8:54 Blythe: Oh, Warwick was livid. Imagine you’ve spent years and a fortune putting a guy on the throne, and he goes and marries into a "nobody" family without asking you. Warwick starts to realize that he can't control Edward. And in this era, if a "Kingmaker" can't control the king, he starts looking for a new one. This is where the story gets really dizzying. Warwick—the guy who was the soul of the Yorkist cause—actually switches sides!
9:23 Jackson: It’s the ultimate betrayal. He teams up with his old enemy, Margaret of Anjou, and they drive Edward out of England. They literally pull Henry VI out of the Tower of London, where he’d been for years, and put him back on the throne in 1470. They call it the "Readeption." But the sources describe Henry at this point as a total ghost of a man. He’s "feeble-minded," he’s basically a puppet.

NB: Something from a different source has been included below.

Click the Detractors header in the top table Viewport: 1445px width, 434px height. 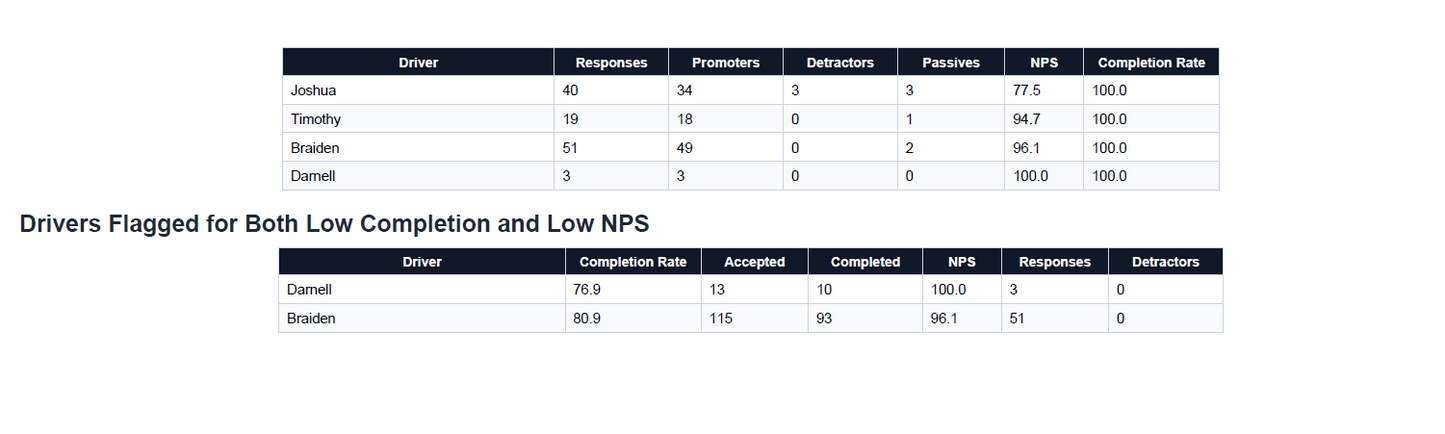(840, 62)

9:48 Blythe: It didn't last. Edward IV comes back from exile in 1471 with a fresh army and a lot of Burgundian cash. He wins two back-to-back battles that effectively end the Lancastrian threat for a generation. First, he kills Warwick at the Battle of Barnet—which was fought in such a thick fog that the Lancastrians actually started attacking each other by mistake.

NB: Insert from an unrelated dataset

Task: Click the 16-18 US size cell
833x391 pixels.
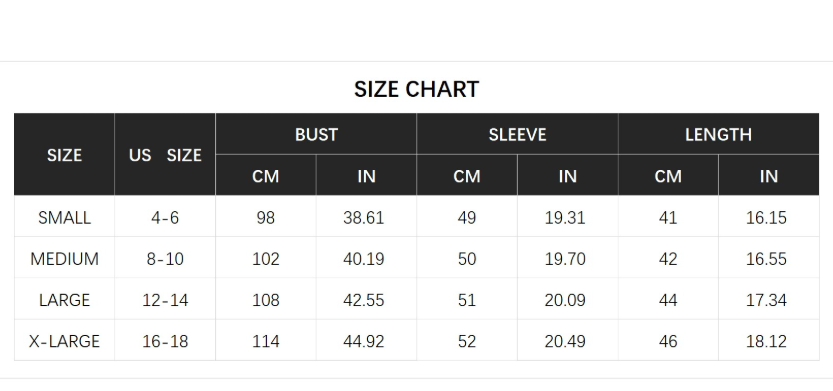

10:10 Jackson: That luck! Edward seems to always have the weather on his side. Then, he heads to Tewkesbury and crushes the remaining Lancastrian army. This is where the Lancastrian "losers" list gets final. Prince Edward, the heir to the throne, is killed in the battle—or executed right after. Margaret of Anjou is captured. And shortly after Edward returns to London, Henry VI dies in the Tower. The official story was "melancholy," but when they opened his tomb centuries later, his skull was damaged. It’s pretty clear he was murdered.
10:42 Blythe: So by 1471, the House of Lancaster is basically extinct in the direct male line. Edward IV is the undisputed king. He’s won. He spends the next twelve years ruling relatively peacefully, rebuilding the royal finances, and encouraging trade. If he had lived to be sixty, we might not even be talking about the Wars of the Roses as a "thirty-year" conflict. We might just think of it as a decade of trouble that Edward fixed.
11:11 Jackson: But he didn't live to sixty. He died suddenly at forty, and that’s when the Yorkist house starts to eat itself. It’s like they didn't have an external enemy anymore, so they turned on each other. And that’s where things get really dark with his brother, Richard III.